RACHMANINOV Piano Concerto No 3 (Boris Giltburg)

Record and Artist Details

Composer or Director: Sergey Rachmaninov

Genre:

Orchestral

Label: Naxos

Media Format: CD or Download

Media Runtime: 62

Mastering:

DDD

Catalogue Number: 8 573630

8 573630. RACHMANINOV Piano Concerto No 3 (Boris Giltburg)

Tracks:

Composition Artist Credit
Concerto for Piano and Orchestra No. 3 Sergey Rachmaninov, Composer
Boris Giltburg, Piano
Carlos Miguel Prieto, Conductor
Royal Scottish National Orchestra
Sergey Rachmaninov, Composer
Variations on a theme of Corelli Sergey Rachmaninov, Composer
Boris Giltburg, Piano
Sergey Rachmaninov, Composer
Sometimes the reputation of a piece of music becomes so ensconced that the music itself is enshrouded, infected by hearsay and frozen with preconceived ideas, becoming ossified, monumental, fixed. The piece gradually morphs into a looming feature of the landscape, a challenge to be conquered, so that planting a flag on its summit becomes both a badge of professional honour and an end in itself. The music cools, the molten human expression coursing through it hardens into veins of marble and the work stands, impenetrable, implacably resistant to personal interpretation. To a degree, the Fifth Concerto of Beethoven is such a work, as is perhaps Liszt’s Totentanz. Certainly for decades Rachmaninov’s Third Concerto has been burdened, along with the second concertos of Prokofiev and Bartók, as part of a triumvirate of ‘most difficult’ among canonic 20th-century concertos. Listening to it, we are more prone to be awestruck by the pianist’s technical skill than moved by either the depth of interpretation or a strikingly individual conception.

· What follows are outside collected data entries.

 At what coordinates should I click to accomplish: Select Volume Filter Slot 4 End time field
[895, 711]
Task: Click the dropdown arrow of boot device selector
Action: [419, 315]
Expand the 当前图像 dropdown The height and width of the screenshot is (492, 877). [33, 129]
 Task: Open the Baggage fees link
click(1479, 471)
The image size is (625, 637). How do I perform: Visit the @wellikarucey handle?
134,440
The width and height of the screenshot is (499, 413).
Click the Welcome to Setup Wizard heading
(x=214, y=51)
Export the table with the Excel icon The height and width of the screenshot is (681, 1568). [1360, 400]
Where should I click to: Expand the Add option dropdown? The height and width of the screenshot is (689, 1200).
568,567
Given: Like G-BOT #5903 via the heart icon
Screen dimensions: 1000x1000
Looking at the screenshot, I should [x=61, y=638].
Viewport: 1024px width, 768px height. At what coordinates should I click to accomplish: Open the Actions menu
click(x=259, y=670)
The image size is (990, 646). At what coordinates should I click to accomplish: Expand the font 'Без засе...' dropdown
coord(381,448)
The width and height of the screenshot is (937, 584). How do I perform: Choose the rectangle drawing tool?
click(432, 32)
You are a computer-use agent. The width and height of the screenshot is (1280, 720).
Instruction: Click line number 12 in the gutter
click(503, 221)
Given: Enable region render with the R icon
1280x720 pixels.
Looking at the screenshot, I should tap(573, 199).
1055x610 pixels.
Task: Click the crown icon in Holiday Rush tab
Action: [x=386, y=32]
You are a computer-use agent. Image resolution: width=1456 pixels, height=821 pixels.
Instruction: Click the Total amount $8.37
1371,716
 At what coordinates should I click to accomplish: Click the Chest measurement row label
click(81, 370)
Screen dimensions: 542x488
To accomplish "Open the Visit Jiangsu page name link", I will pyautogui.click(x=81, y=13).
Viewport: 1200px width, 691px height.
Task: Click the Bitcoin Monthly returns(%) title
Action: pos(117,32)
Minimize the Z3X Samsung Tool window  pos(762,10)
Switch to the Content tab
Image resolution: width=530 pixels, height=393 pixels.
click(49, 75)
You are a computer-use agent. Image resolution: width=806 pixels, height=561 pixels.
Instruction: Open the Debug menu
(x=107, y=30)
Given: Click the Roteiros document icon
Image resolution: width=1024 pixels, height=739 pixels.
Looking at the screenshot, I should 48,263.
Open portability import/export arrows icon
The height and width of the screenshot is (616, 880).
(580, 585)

Boris Giltburg’s new Naxos recording of the D minor Concerto with Carlos Miguel Prieto and the Royal Scottish National Orchestra shatters the encrustation of reputational habit, offering instead a vividly imaginative re creation of a score that lives and breathes with irresistible vitality. Giltburg’s approach is fundamentally lyrical, rhetorically apt and, aided and abetted by Prieto and the Scots, sensitive to every marking in the score.

The first movement unfolds with the simplicity of a folk tale, bringing to mind Rimsky-Korsakov’s fairy-tale operas, where subversion simmers beneath a guileless exterior. It’s a tale of heroism surely, but not a martial one; abundant energy never grows hectic. The famous cadenza, which so easily devolves into a display of stentorian force, here remains expressive, the rich harmonic changes luminously articulated.

A rigorous psychological complexity takes centre stage with the Intermezzo. Exchanges between soloist and orchestra become a dialogue, occasionally argumentative, all sheathed in gossamer, dreamlike poetry. The piano’s peremptory command quells the orchestra’s blandishments in an almost shockingly abrupt transition to the finale. Once launched on this trajectory, there’s no looking back. After a dazzling kaleidoscope of imagery and affects, all described with a microscopic precision, the final peroration arrives in a glorious effusion that is, for once, not anticlimactic, but the inevitable and necessary conclusion to heartfelt human discourse.

Following so much sonic and texural richness, the Corelli Variations at first seem fragile. To Giltburg’s great credit, he is able to retract the lens and draw our attention to the smaller scale of Rachmaninov’s exquisite craftsmanship.

Nevertheless, the concerto remains the centrepiece of this beautifully engineered recording. In place of Cliburn’s sensually beautiful sound or Horowitz’s feline nervous energy, Giltburg gives us thoughtfully conceived rhetoric, with an unerring focus on Rachmaninov’s shrewd harmonic movement rather than a succession of dazzling figuration. Human scale, naturally sculpted phrases and pliant rhythms compellingly invite our reconsideration of this formidable artwork.